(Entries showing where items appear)
•••••

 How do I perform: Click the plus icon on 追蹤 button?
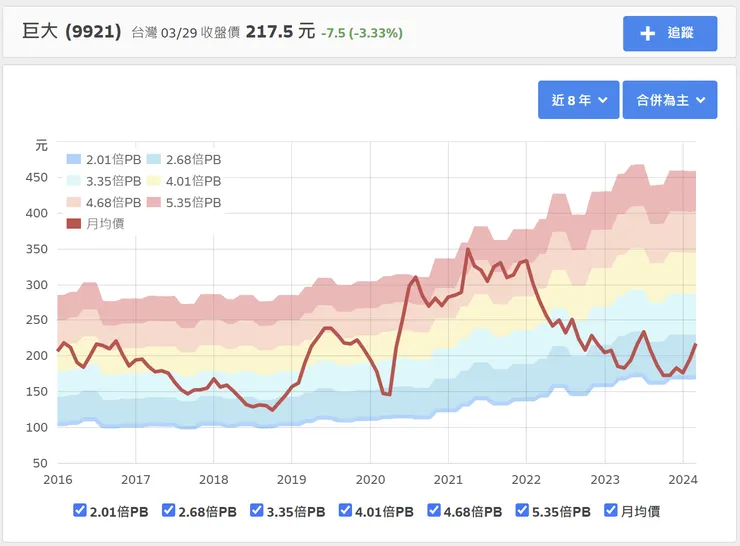[648, 33]
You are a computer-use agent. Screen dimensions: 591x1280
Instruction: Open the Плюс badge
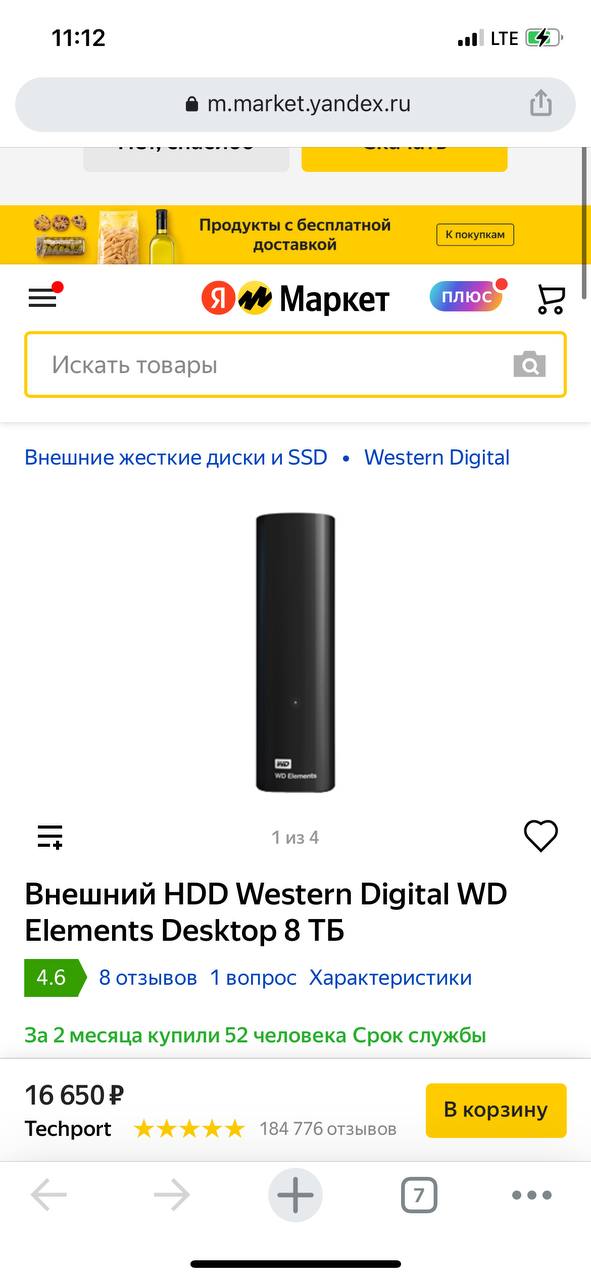click(466, 297)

•••••

Transcribe every line of the listing above word for word, leaving out the pictures.

 How do I perform: Click the plus icon on 追蹤 button?
[648, 33]
You are a computer-use agent. Screen dimensions: 591x1280
Instruction: Open the Плюс badge
click(466, 297)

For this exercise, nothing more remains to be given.